Exercise objective
Output only this range of the data below: the line that contains "The image size is (1400, 852)." through the final line, both ends included, each retyped exactly.

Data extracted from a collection
^^^^^^^^

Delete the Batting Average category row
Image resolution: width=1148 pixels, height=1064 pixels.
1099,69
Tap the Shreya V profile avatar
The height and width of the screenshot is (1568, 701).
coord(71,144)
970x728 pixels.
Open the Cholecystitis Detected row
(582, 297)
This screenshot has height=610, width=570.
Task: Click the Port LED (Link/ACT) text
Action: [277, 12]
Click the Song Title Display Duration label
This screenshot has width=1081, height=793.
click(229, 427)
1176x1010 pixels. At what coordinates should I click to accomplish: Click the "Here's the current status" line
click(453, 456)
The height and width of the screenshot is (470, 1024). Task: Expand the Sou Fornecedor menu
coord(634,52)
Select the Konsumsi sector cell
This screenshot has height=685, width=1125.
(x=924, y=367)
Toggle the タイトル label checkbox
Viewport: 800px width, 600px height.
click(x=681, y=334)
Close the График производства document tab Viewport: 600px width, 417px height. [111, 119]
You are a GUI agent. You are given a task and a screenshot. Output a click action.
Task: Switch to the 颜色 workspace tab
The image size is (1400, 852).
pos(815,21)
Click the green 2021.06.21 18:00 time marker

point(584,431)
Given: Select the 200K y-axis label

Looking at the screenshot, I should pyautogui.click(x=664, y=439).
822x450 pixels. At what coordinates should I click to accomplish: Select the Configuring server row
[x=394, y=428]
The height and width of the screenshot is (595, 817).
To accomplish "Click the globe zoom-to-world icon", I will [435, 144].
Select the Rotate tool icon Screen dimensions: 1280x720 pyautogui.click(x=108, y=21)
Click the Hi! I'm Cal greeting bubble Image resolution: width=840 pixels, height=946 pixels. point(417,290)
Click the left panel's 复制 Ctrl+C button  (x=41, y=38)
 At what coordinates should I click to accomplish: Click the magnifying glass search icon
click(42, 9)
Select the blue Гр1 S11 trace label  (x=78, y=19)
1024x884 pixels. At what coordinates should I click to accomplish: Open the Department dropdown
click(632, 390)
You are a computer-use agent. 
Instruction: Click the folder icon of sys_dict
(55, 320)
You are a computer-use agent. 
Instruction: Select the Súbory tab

^^^^^^^^

Answer space
The image size is (1400, 852).
pos(815,21)
Click the green 2021.06.21 18:00 time marker

point(584,431)
Given: Select the 200K y-axis label

Looking at the screenshot, I should pyautogui.click(x=664, y=439).
822x450 pixels. At what coordinates should I click to accomplish: Select the Configuring server row
[x=394, y=428]
The height and width of the screenshot is (595, 817).
To accomplish "Click the globe zoom-to-world icon", I will [435, 144].
Select the Rotate tool icon Screen dimensions: 1280x720 pyautogui.click(x=108, y=21)
Click the Hi! I'm Cal greeting bubble Image resolution: width=840 pixels, height=946 pixels. point(417,290)
Click the left panel's 复制 Ctrl+C button  (x=41, y=38)
 At what coordinates should I click to accomplish: Click the magnifying glass search icon
click(42, 9)
Select the blue Гр1 S11 trace label  (x=78, y=19)
1024x884 pixels. At what coordinates should I click to accomplish: Open the Department dropdown
click(632, 390)
You are a computer-use agent. 
Instruction: Click the folder icon of sys_dict
(55, 320)
You are a computer-use agent. 
Instruction: Select the Súbory tab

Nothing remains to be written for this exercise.